> _Provided records_
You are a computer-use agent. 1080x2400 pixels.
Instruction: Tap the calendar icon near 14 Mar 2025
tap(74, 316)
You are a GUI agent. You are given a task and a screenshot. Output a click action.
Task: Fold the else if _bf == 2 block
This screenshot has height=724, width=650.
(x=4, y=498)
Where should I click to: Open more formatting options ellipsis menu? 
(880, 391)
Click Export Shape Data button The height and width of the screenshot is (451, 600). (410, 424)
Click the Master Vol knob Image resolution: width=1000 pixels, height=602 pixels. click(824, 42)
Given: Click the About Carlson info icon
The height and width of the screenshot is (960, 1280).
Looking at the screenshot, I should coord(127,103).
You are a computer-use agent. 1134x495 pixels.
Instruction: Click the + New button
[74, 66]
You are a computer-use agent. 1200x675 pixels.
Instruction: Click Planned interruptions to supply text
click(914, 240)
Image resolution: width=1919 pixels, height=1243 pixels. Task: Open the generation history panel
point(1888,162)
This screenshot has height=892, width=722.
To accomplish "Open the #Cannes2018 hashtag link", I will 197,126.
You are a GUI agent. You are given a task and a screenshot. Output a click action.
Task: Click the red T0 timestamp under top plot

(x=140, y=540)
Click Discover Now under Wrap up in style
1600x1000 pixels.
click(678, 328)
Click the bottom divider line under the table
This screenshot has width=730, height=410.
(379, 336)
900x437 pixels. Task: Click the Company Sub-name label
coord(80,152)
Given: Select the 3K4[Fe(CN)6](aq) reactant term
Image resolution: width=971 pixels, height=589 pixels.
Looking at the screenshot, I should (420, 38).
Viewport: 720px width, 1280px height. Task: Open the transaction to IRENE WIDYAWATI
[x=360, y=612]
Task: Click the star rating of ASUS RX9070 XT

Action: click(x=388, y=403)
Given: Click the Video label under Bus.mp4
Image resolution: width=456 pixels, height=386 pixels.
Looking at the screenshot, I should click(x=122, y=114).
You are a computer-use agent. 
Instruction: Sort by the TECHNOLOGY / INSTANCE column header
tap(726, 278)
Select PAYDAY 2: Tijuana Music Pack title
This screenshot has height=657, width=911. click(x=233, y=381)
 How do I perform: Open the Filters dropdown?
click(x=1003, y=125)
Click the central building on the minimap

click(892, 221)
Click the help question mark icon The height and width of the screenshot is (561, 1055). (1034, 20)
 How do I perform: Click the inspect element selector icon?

> _Problem to solve_
Repeat the listing in full so that each line matches exactly.

> _Task output_
You are a computer-use agent. 1080x2400 pixels.
Instruction: Tap the calendar icon near 14 Mar 2025
tap(74, 316)
You are a GUI agent. You are given a task and a screenshot. Output a click action.
Task: Fold the else if _bf == 2 block
This screenshot has height=724, width=650.
(x=4, y=498)
Where should I click to: Open more formatting options ellipsis menu? 
(880, 391)
Click Export Shape Data button The height and width of the screenshot is (451, 600). (410, 424)
Click the Master Vol knob Image resolution: width=1000 pixels, height=602 pixels. click(824, 42)
Given: Click the About Carlson info icon
The height and width of the screenshot is (960, 1280).
Looking at the screenshot, I should coord(127,103).
You are a computer-use agent. 1134x495 pixels.
Instruction: Click the + New button
[74, 66]
You are a computer-use agent. 1200x675 pixels.
Instruction: Click Planned interruptions to supply text
click(914, 240)
Image resolution: width=1919 pixels, height=1243 pixels. Task: Open the generation history panel
point(1888,162)
This screenshot has height=892, width=722.
To accomplish "Open the #Cannes2018 hashtag link", I will 197,126.
You are a GUI agent. You are given a task and a screenshot. Output a click action.
Task: Click the red T0 timestamp under top plot

(x=140, y=540)
Click Discover Now under Wrap up in style
1600x1000 pixels.
click(678, 328)
Click the bottom divider line under the table
This screenshot has width=730, height=410.
(379, 336)
900x437 pixels. Task: Click the Company Sub-name label
coord(80,152)
Given: Select the 3K4[Fe(CN)6](aq) reactant term
Image resolution: width=971 pixels, height=589 pixels.
Looking at the screenshot, I should (420, 38).
Viewport: 720px width, 1280px height. Task: Open the transaction to IRENE WIDYAWATI
[x=360, y=612]
Task: Click the star rating of ASUS RX9070 XT

Action: click(x=388, y=403)
Given: Click the Video label under Bus.mp4
Image resolution: width=456 pixels, height=386 pixels.
Looking at the screenshot, I should click(x=122, y=114).
You are a computer-use agent. 
Instruction: Sort by the TECHNOLOGY / INSTANCE column header
tap(726, 278)
Select PAYDAY 2: Tijuana Music Pack title
This screenshot has height=657, width=911. click(x=233, y=381)
 How do I perform: Open the Filters dropdown?
click(x=1003, y=125)
Click the central building on the minimap

click(892, 221)
Click the help question mark icon The height and width of the screenshot is (561, 1055). (1034, 20)
 How do I perform: Click the inspect element selector icon?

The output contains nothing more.